WHAT THE EXERCISE ASKS: Restate the whole listing word for word, missing no line.

━━━━━ EXERCISE INPUT

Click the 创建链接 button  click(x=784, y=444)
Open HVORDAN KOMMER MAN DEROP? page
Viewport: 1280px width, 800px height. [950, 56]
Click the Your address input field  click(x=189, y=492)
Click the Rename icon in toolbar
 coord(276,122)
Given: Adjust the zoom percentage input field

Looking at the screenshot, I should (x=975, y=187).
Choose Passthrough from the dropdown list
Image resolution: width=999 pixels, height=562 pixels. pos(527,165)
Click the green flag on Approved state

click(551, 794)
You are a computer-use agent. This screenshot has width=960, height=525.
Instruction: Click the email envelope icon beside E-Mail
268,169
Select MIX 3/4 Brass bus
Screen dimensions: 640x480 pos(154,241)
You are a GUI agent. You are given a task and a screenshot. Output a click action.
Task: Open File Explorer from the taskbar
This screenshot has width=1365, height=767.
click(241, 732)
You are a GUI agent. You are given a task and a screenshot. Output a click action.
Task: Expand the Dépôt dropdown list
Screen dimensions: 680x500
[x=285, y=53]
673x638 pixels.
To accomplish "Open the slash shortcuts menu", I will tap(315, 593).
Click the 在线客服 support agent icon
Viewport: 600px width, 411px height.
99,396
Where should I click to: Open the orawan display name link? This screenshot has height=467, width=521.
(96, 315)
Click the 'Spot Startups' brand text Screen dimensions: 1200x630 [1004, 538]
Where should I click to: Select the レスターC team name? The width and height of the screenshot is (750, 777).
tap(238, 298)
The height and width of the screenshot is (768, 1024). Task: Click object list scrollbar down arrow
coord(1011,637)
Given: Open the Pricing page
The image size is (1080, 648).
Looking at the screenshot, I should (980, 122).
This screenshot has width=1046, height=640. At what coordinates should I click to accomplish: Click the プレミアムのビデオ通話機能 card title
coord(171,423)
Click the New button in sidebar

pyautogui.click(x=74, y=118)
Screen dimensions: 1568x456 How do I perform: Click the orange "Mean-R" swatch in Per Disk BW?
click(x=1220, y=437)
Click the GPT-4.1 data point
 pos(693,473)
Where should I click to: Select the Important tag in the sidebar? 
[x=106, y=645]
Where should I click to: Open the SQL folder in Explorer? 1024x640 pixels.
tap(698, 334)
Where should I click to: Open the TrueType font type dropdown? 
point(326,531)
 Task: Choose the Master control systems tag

━━━━━━━━━━

RESULT FOR THIS TASK:
Click the 创建链接 button  click(x=784, y=444)
Open HVORDAN KOMMER MAN DEROP? page
Viewport: 1280px width, 800px height. [950, 56]
Click the Your address input field  click(x=189, y=492)
Click the Rename icon in toolbar
 coord(276,122)
Given: Adjust the zoom percentage input field

Looking at the screenshot, I should (x=975, y=187).
Choose Passthrough from the dropdown list
Image resolution: width=999 pixels, height=562 pixels. pos(527,165)
Click the green flag on Approved state

click(551, 794)
You are a computer-use agent. This screenshot has width=960, height=525.
Instruction: Click the email envelope icon beside E-Mail
268,169
Select MIX 3/4 Brass bus
Screen dimensions: 640x480 pos(154,241)
You are a GUI agent. You are given a task and a screenshot. Output a click action.
Task: Open File Explorer from the taskbar
This screenshot has width=1365, height=767.
click(241, 732)
You are a GUI agent. You are given a task and a screenshot. Output a click action.
Task: Expand the Dépôt dropdown list
Screen dimensions: 680x500
[x=285, y=53]
673x638 pixels.
To accomplish "Open the slash shortcuts menu", I will tap(315, 593).
Click the 在线客服 support agent icon
Viewport: 600px width, 411px height.
99,396
Where should I click to: Open the orawan display name link? This screenshot has height=467, width=521.
(96, 315)
Click the 'Spot Startups' brand text Screen dimensions: 1200x630 [1004, 538]
Where should I click to: Select the レスターC team name? The width and height of the screenshot is (750, 777).
tap(238, 298)
The height and width of the screenshot is (768, 1024). Task: Click object list scrollbar down arrow
coord(1011,637)
Given: Open the Pricing page
The image size is (1080, 648).
Looking at the screenshot, I should (980, 122).
This screenshot has width=1046, height=640. At what coordinates should I click to accomplish: Click the プレミアムのビデオ通話機能 card title
coord(171,423)
Click the New button in sidebar

pyautogui.click(x=74, y=118)
Screen dimensions: 1568x456 How do I perform: Click the orange "Mean-R" swatch in Per Disk BW?
click(x=1220, y=437)
Click the GPT-4.1 data point
 pos(693,473)
Where should I click to: Select the Important tag in the sidebar? 
[x=106, y=645]
Where should I click to: Open the SQL folder in Explorer? 1024x640 pixels.
tap(698, 334)
Where should I click to: Open the TrueType font type dropdown? 
point(326,531)
 Task: Choose the Master control systems tag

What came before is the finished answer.